A Google spokesman, Chris Pappas, said Lemoine, a senior software engineer at the Organization for Responsible AI, “chose to persistently violate clear employment and data security policies that include the need to protect product information.”
The company, which denies that the chatbot language model is sentient, had put Mr. Lemoine on paid leave in June. Mr Lemoine confirmed the resignation in a text message on Friday, saying he was meeting with lawyers to review his options. The shooting was first reported by the Big Technology newsletter.
Mr. Lemoine caused a stir last month when he told The Washington Post that he believed Google’s Language Model for Dialogue Applications, or LaMDA, was sentient — sparking fears that AI was moving closer to a dystopian sci-fi movie and a fierce debate over whether a computer program can really have a soul.

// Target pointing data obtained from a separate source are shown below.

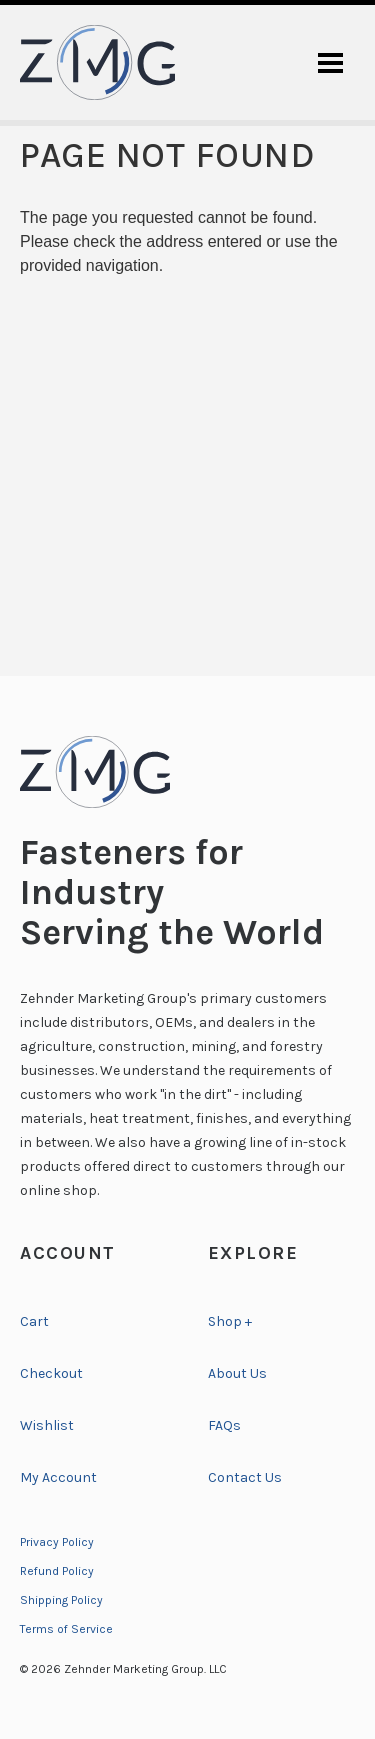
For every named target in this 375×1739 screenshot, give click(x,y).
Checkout (51, 1373)
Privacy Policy (57, 1542)
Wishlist (47, 1425)
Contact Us (245, 1477)
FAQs (224, 1425)
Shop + (230, 1321)
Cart (34, 1321)
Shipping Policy (61, 1600)
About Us (237, 1373)
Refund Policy (57, 1571)
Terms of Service (66, 1629)
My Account (58, 1477)
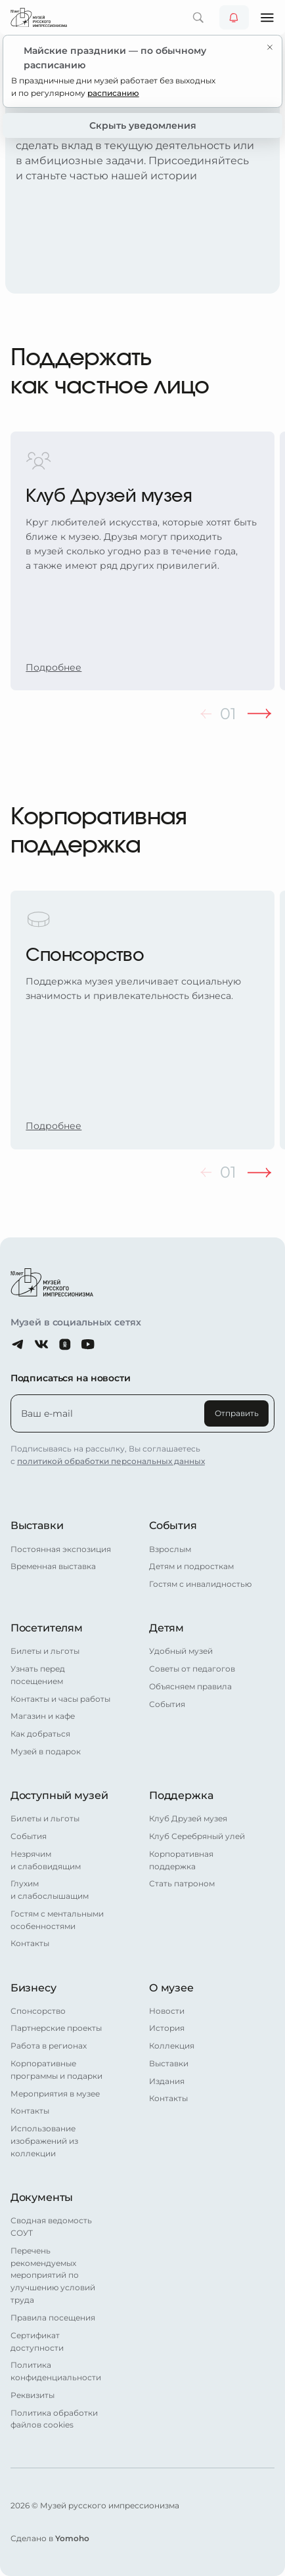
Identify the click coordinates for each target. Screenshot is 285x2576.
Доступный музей (59, 1795)
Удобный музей (181, 1651)
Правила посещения (53, 2317)
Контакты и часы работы (60, 1699)
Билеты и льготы (45, 1651)
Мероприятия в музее (55, 2094)
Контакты (30, 1943)
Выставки (37, 1525)
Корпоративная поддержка (181, 1860)
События (173, 1525)
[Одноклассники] (65, 1344)
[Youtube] (88, 1344)
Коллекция (171, 2046)
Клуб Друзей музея (188, 1818)
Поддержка (181, 1795)
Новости (167, 2011)
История (167, 2028)
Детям (166, 1628)
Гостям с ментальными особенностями (57, 1920)
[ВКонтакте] (41, 1344)
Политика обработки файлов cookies (54, 2419)
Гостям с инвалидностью (200, 1584)
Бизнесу (33, 1988)
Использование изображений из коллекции (44, 2141)
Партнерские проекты (56, 2028)
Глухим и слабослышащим (50, 1890)
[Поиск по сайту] (198, 17)
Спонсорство (38, 2011)
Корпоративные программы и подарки (56, 2070)
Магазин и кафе (43, 1716)
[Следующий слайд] (259, 714)
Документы (42, 2197)
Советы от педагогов (192, 1669)
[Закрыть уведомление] (270, 47)
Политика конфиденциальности (56, 2371)
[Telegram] (18, 1344)
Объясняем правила (190, 1686)
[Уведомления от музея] (234, 17)
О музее (171, 1988)
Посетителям (47, 1628)
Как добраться (40, 1734)
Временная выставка (53, 1566)
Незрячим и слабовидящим (46, 1860)
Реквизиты (33, 2395)
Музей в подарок (46, 1751)
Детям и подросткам (191, 1566)
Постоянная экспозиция (61, 1549)
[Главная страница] (39, 17)
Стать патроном (182, 1883)
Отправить (237, 1413)
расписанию (113, 93)
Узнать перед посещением (38, 1675)
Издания (167, 2081)
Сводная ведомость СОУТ (51, 2227)
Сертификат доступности (37, 2342)
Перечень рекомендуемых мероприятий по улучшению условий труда (53, 2275)
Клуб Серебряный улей (197, 1836)
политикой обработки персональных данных (111, 1461)
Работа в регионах (49, 2046)
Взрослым (170, 1549)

His suspension also led to conspiracy theories about whether it was part of a cover-up by Google.
For Google, it was another in a series of homegrown controversies over the ethics and role of AI, an area of technology on which the company has staked its future.
Mr. Lemoine’s claim that LaMDA is sentient has been criticized by the company and many other AI experts who have said that these types of chatbots — software that simulates a text-based conversation with another human, often used for customer service — are not advanced enough to be conscious.
“If an employee shares concerns about our work, as Blake did, we thoroughly review them,” Pappas said. “We found Blake’s claims that LaMDA is deliberate to be completely unfounded and worked to clarify that with him for many months.”
In addition to taking his concerns to the media, Lemoine said in June that he handed over documents to a US senator, whom he has not identified, claiming they provided evidence that Google and its technology were involved in religious discrimination.